Nein, diese Infektionen können alle individuell sehr unterschiedlich verlaufen. Den Geruchs- und Geschmacksverlust, den wir bei vorherigen Covid-19-Wellen mit anderen Virusvarianten gesehen haben, sehen wir bei der Omikron-Variante beispielsweise nur noch sehr selten. Stattdessen sind nun oftmals Halsschmerzen vorherrschend – aber die sehen wir natürlich auch bei anderen Atemwegsinfektionen. Was typisch für die Influenza ist, ist ein sogenanntes Sudden onset.
Was ist das?
Ein sehr plötzlicher Krankheitsbeginn. Aus vollem Wohlbefinden kann man beispielsweise hohes Fieber und ein starkes Krankheitsgefühl mit Husten, Kopf- und Gliederschmerzen entwickeln. Die Patientinnen und Patienten können oftmals quasi genau die Uhrzeit benennen, wann es losging. Bei anderen respiratorischen Virusinfektionen ist der Krankheitsbeginn meist nicht so abrupt. Bei Covid-19 kann es auch sein, dass sich der Zustand erst nach ein paar Tagen deutlich verschlechtert – also zu einem Zeitpunkt, an dem man glaubte, man sei schon über den Berg.

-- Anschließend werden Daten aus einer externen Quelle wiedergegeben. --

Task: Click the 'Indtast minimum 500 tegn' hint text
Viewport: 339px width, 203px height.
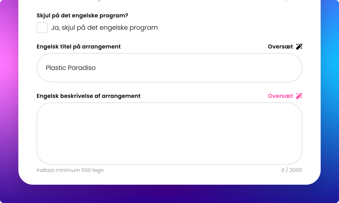Action: pos(70,170)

Es sind ja sehr viele Menschen in den vergangenen Jahren an Covid-19 erkrankt. Gleichzeitig haben sich Millionen Bürgerinnen und Bürger impfen lassen. Schützt die Immunität, die wir bei Corona aufgebaut haben, auch vor der Grippe?

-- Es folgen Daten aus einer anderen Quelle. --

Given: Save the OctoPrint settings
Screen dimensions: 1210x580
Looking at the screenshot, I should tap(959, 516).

Nein, es handelt sich um zwei verschiedene Virusinfektionen und auch um unterschiedliche Impfstoffe. Es gab zwar im vergangenen Jahr eine Studie, die nahegelegt hat, dass eine Grippeimpfung unter Umständen vor schweren Krankheitsverläufen von Covid-19 schützen könnte. Allerdings ist die Interaktion von diesen beiden verschiedenen respiratorischen Viren tatsächlich noch nicht vollständig geklärt. Letztendlich handelt es sich um zwei potenziell gefährliche respiratorische Viren – aber, großes Aber, die jeweiligen Impfungen bieten guten Schutz vor schwerwiegenden Krankheitsverläufen.